Jenny Holzer

For Aarhus, a new public artwork by American artist Jenny Holzer debuts February 25 in city’s Bispetorv

Ten nights of light projections on the Aarhus Theater facade will explore the current global crisis, featuring poetry and prose from contemporary poets, writers, and ordinary citizens – many of them displaced or living far from the country of their birth.

For Aarhus, a highlight of European Capital of Culture Aarhus 2017’s events, is the artist’s first project created especially for Denmark.

Jenny Holzer
In the Garden, 2015
Text: “Motion” by Octavio Paz, translated by Eliot Weinberger, from The Collected Poems 1957–1987, © 1986 by Octavio Paz and Eliot Weinberger. Used with permission of New Directions Publishing Corp.
© 2015 Jenny Holzer, member Artists Rights Society (ARS), NY
Photo: Ben Hider

The Aarhus 2017 Foundation is pleased to announce Jenny’s Holzer’s For Aarhus. Presenting a selection of poetry, short prose works, and even personal letters, the artwork explores the consequences on civilian life whenever it is shattered by armed conflict. Holzer’s work examines what it is to be forced to abandon home, find asylum in foreign refugee camps, begin anew in another country, or live permanently in exile. Established writers, contemporary younger voices, and ordinary citizens from Syria, Iraq, Palestine, Ethiopia, and Nigeria, each offers their personal perspective and a part of the larger story.
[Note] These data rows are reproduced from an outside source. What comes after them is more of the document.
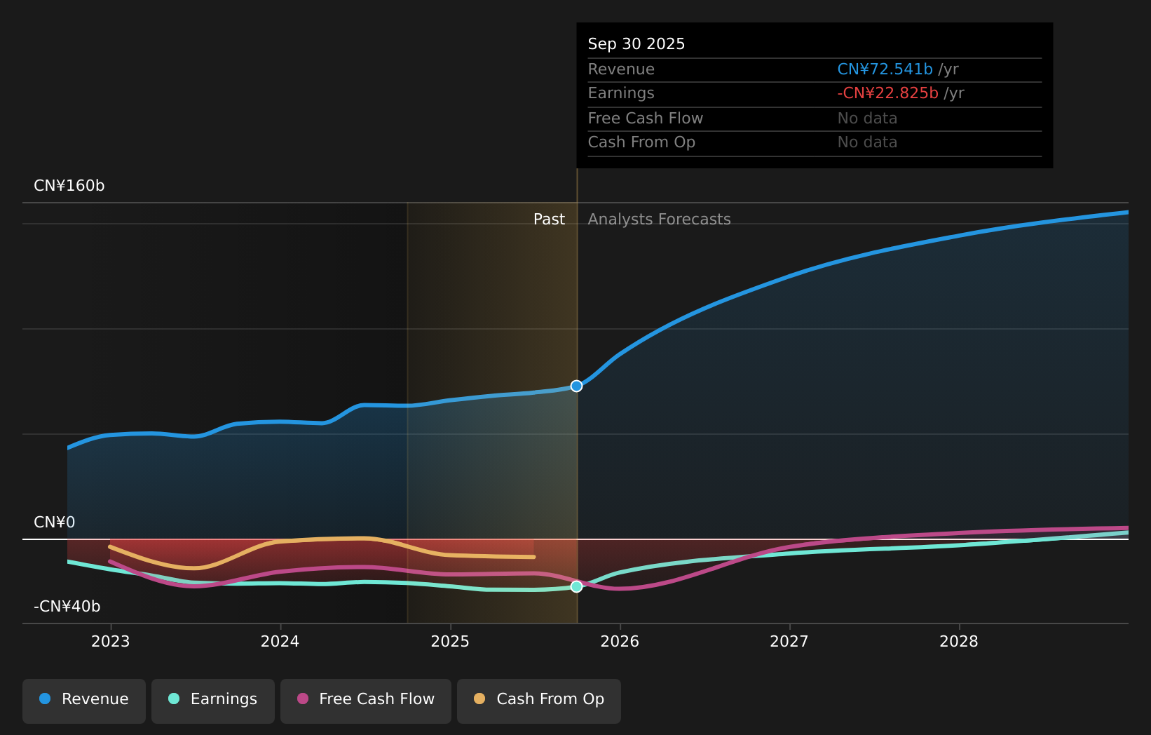The height and width of the screenshot is (735, 1151).
Task: Click the 2023 x-axis label
Action: pyautogui.click(x=111, y=641)
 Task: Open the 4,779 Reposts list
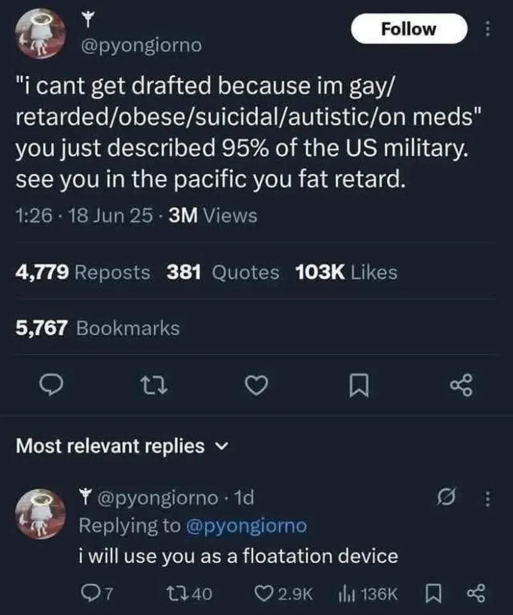[x=83, y=272]
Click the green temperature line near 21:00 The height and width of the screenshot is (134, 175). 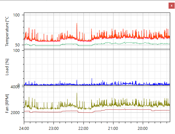tap(113, 43)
“Aarhus 2017 is putting art Coast to Coast in a series of works and projects that bring some of the world´s leading artists to the Central Denmark Region. These site-situational, context specific and special exhibitions are made as new commissions for townships, art spaces and across municipal borders,” says Rebecca Matthews, Chief Executive Officer of European Cultural Capital Aarhus 2017.

As Juliana Engberg, program director for Aarhus 2017, explains, “Holzer’s project helps us understand the plight of communities in flux, in transition, and in hopeful search of new lives and possible futures. As we rethink what it means to be a community and who is part of community here in Denmark, in Europe, and across the globe, Holzer’s project communicates tremendous humanity.”

Beginning in 1996, with Xenon for Florence – when Holzer first presented a programme of illuminated scrolling text that was projected onto the south embankment of the Arno River and the facade of the Palazzo Tempi – she has created almost three-dozen projections in locations around the world.  Then as now, these temporary performance works – typically lasting only a few hours, and staged on several successive nights shortly after dusk – have appealed equally to those long familiar with the artist’s work and the passerby.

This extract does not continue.